Electromagnetic field and chaotic charged-particle motion around hairy black holes in Horndeski gravity

TL;DR

This paper derives the electromagnetic vector potential for hairy black holes in Horndeski gravity and analyzes charged-particle dynamics, revealing conditions for chaos versus order in curved spacetime.

Contribution

It extends the Wald vector potential to nonvacuum, hairy black holes in Horndeski gravity and applies advanced numerical methods to study particle motion and chaos.

Findings

Charged-particle motion exhibits chaotic behavior in certain magnetic field configurations.

Recurrence analysis effectively distinguishes between regular and chaotic dynamics.

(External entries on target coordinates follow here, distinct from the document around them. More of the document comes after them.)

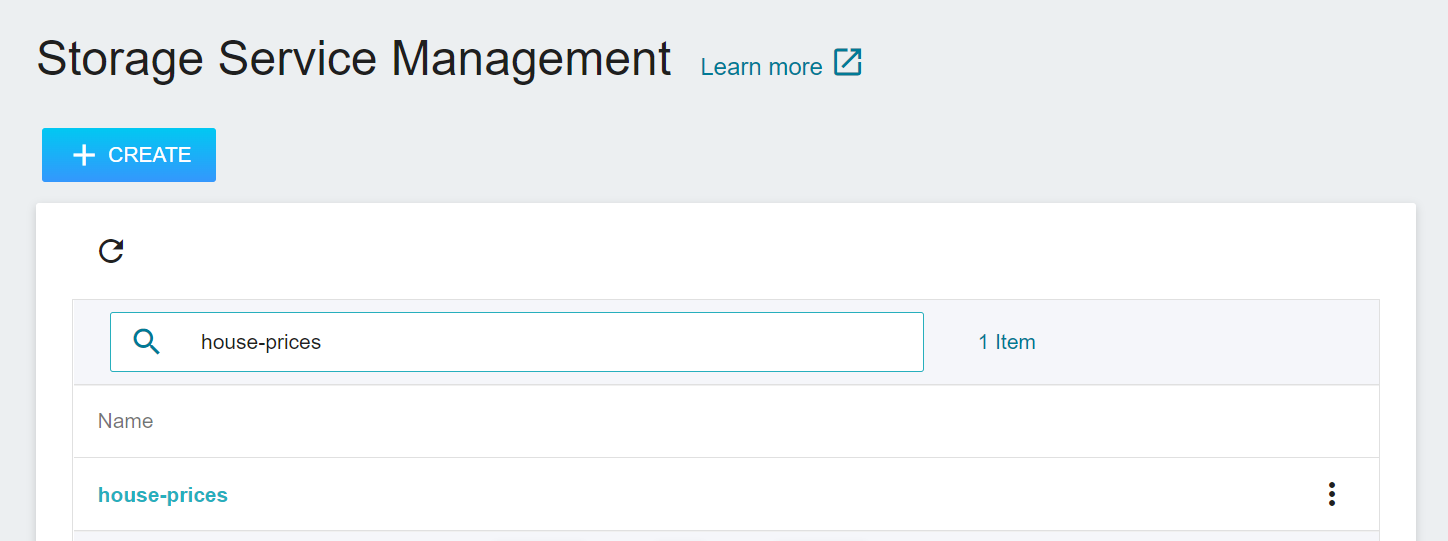Select the Storage Service Management heading
Screen dimensions: 1448x541
(354, 59)
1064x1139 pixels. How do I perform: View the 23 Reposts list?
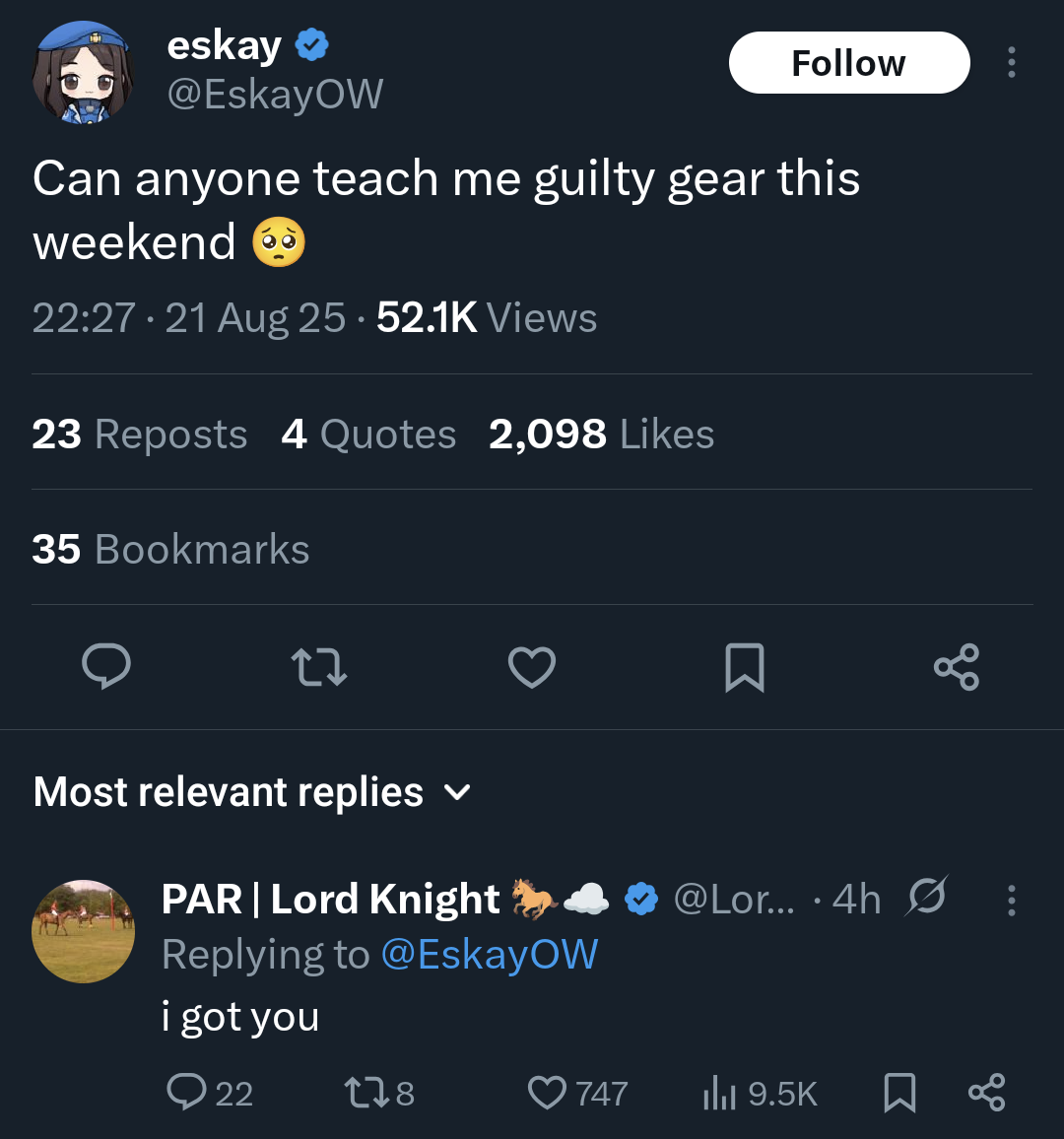[140, 435]
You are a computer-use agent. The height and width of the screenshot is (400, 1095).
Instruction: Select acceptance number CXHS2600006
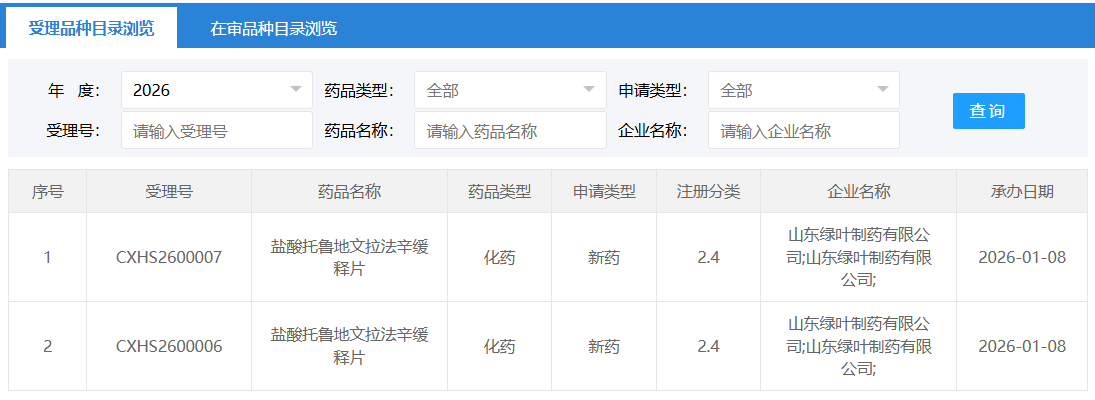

The derived vector potential generalizes known solutions to modified gravity scenarios.

Abstract

The Wald vector potential is an exact solution of the source-less Maxwell equations regarding an electromagnetic field of a vacuum uncharged black hole like the Kerr background black hole in an asymptotically uniform magnetic field. However, it is not if the black hole is a nonvacuum solution in a theory of modified gravity with extra fields or a charged Kerr-Newman spacetime. To satisfy the source-less Maxwell equations in this case, the Wald vector potential must be modified and generalized appropriately. Following this idea, we derive an expression for the vector potential of an electromagnetic field surrounding a hairy black hole in the Horndeski modified gravity theory. Explicit symplectic integrators with excellent long-term behaviour are used to simulate the motion of charged particles around the hairy black hole immersed in the external magnetic field. The recurrence plot method based on the recurrence quantification analysis uses diagonal structures parallel to the main diagonal to show regular dynamics, but adopts no diagonal structures to indicate chaotic dynamics. The method is efficient to detect chaos from order in the curved spacetime, as the Poincare map and the fast Lyapunov indicator are.